I’m not opposed to private-sector unions, but I have a big issue with those in the public sector because of the inherent conflicts; even Franklin D. Roosevelt was opposed to them. Still, it grates on me when people argue that unions are like hotdogs and apple pie: just awesome in every possible way.
Let’s take the recent letter writer who argued that the United Brotherhood of Carpenters was paying him a pension “that is not on the taxpayer’s dime.” Well, maybe not yet, but it probably soon will be. See, it’s terribly underfunded, much like Social Security and just about every other defined-benefit plan in existence today. Those things generally work when the number of people contributing to them outnumber those receiving benefits. But with life expectancy way up over the years, and fewer contributors, most pensions are severely underfunded.

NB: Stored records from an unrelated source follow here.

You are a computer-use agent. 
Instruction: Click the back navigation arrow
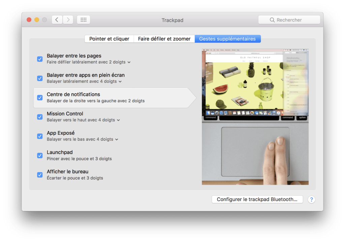57,20
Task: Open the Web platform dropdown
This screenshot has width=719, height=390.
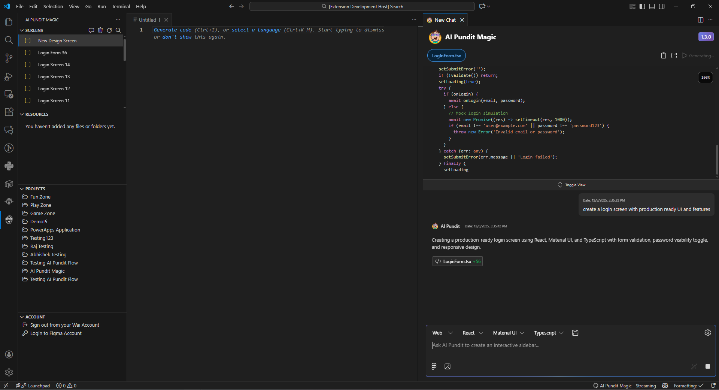Action: (442, 333)
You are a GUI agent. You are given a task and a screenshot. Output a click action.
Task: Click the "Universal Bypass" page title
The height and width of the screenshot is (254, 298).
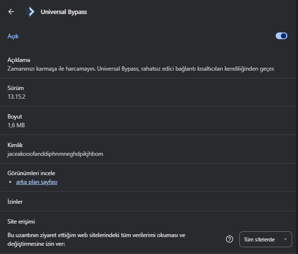[64, 12]
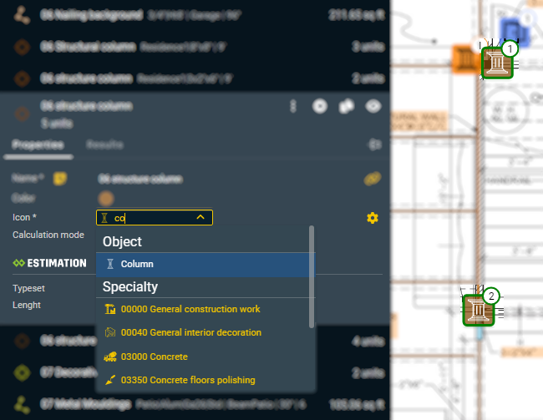Select column marker 2 on the plan
Viewport: 543px width, 420px height.
coord(479,311)
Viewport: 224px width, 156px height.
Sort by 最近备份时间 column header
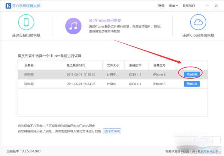point(76,65)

Social Security, by the way, is some $11 trillion — trillion — shy of having sufficient assets to pay beneficiaries.
The Carpenters Pension Fund of Philadelphia is only 66 percent funded. That means it has 34 percent less in assets than would be needed to fully fund all benefits promised its beneficiaries. And guess what? The union has fewer members than it did in its heyday. That might be OK for those who retired 10 or maybe 15 years ago, whose life expectancy might not outlast the pension’s. But if you’re a union carpenter today and expect to get a pension when you retire, say, in 10 years, there might not be anything there.
Who then picks up the tab? The Pension Benefit Guaranty Corp., a federal agency. In other words, tax dollars.